TAMUCC Introduction to Ethics Don Berkich
Philosophy A Kantian Deduction Handout

Suppose Bill and Megan invite their friend Doris to go to the movies with them on Friday. Unfortunately, Doris does not have enough money to pay for a movie. Bill and Megan offer to pay her way provided that she pay them back on Monday. Doris--poor student that she is--knows that she will be unable to pay them back next week, much less Monday. She wonders to herself, 'should I lie and tell them that I can pay them back on Monday?' Here is how Kant answers the question.

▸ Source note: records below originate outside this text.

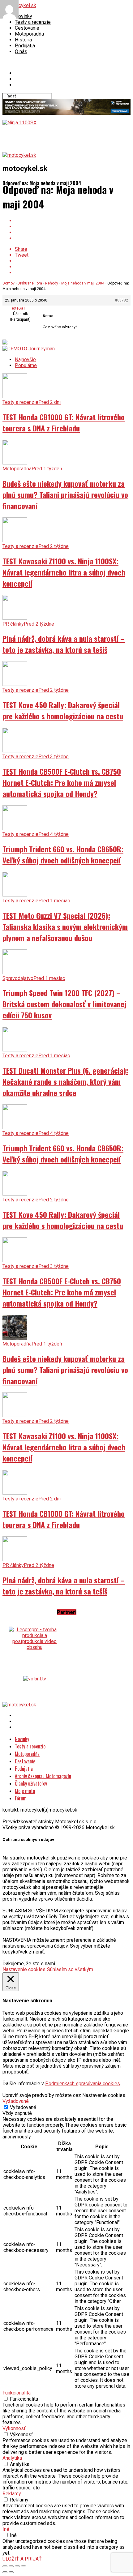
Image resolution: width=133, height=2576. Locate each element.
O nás (21, 51)
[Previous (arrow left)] (4, 2572)
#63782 (121, 300)
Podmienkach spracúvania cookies (82, 2083)
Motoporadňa (29, 34)
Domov (8, 283)
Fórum (21, 1798)
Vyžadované (23, 2107)
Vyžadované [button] (15, 2101)
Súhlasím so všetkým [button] (70, 1969)
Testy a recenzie (33, 22)
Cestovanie (27, 28)
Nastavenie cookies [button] (23, 1969)
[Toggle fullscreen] (17, 2566)
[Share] (11, 2566)
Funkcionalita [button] (16, 2393)
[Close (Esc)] (4, 2566)
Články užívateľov (31, 1783)
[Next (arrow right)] (11, 2572)
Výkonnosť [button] (14, 2428)
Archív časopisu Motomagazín (43, 1776)
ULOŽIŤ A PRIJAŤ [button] (22, 2559)
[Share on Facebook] (73, 221)
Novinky (23, 16)
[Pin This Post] (73, 232)
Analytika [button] (12, 2458)
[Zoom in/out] (23, 2566)
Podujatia (25, 46)
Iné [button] (5, 2529)
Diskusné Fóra (30, 283)
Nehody (51, 283)
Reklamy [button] (11, 2494)
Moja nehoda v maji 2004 (82, 283)
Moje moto (25, 1791)
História (23, 40)
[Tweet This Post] (73, 226)
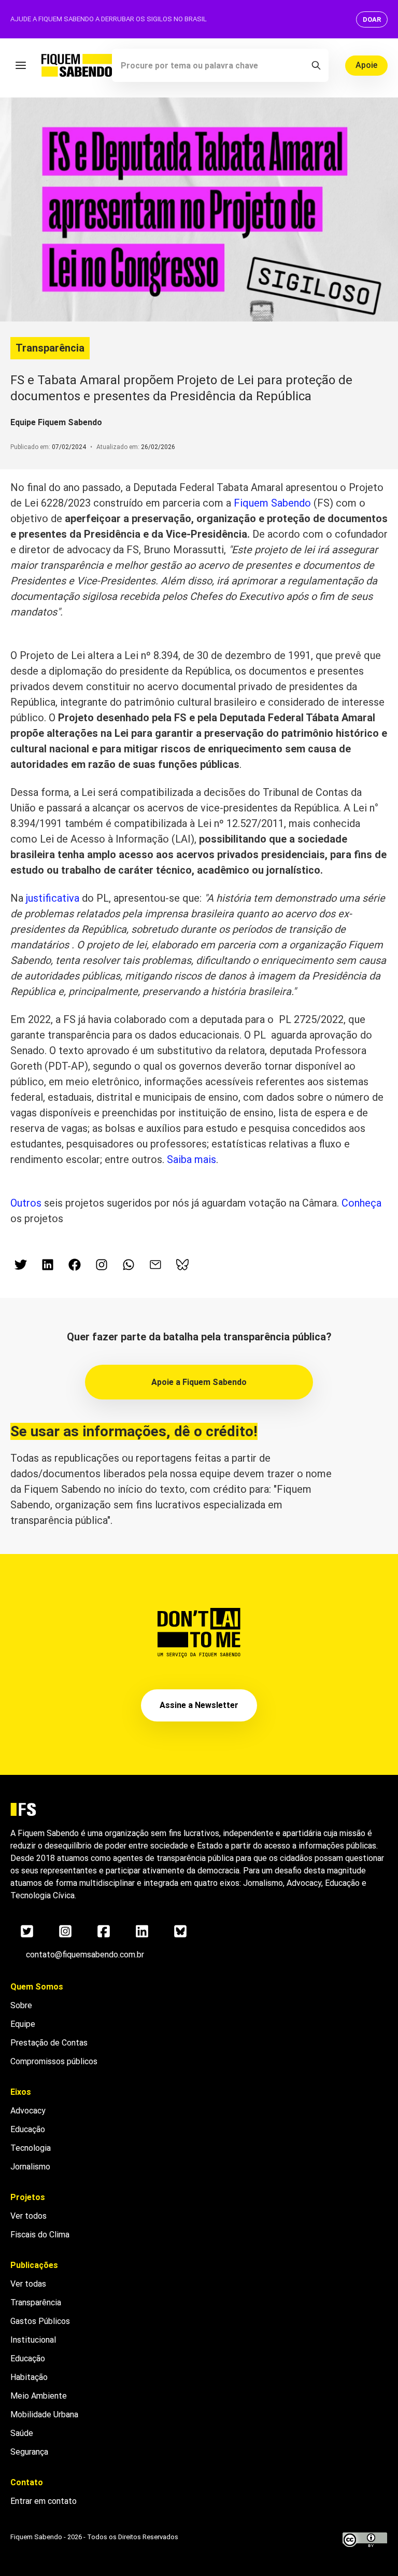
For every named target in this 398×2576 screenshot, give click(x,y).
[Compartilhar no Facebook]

  1 I should lie. Premise (Doris's maxim)
2 Everyone should lie. Categorical Imperative, 1
3 My friends should lie to me. 2
  4 If I should lie then I can go to the movies. Premise
  5 If my friends should lie to me then I cannot go to the movies. Premise
6 I can go to the movies. 1&4
7 I cannot go to the movies. 3&5
8 I can go to the movies and I cannot go to the moves. 6&7
9 I should not lie. 1&8

Notice that the argument is valid: it is in the Reductio ad Absurdum form. Notice also that the conclusion, "I should not lie", is categorical. In other words, it is not a hypothetical imperative. If not lying is equivalent to telling the truth, then one more application of the Categorical Imperative--which, for the purposes of a Kantian Deduction, we should think of as a rule of logical inference--results in universal conclusion that everyone should tell the truth. This is an absolute duty, and Kant's clever use of the Reductio ad Absurdum form in conjunction with the first formulation of the Categorical Imperative is how he arrives at the implications of his theory.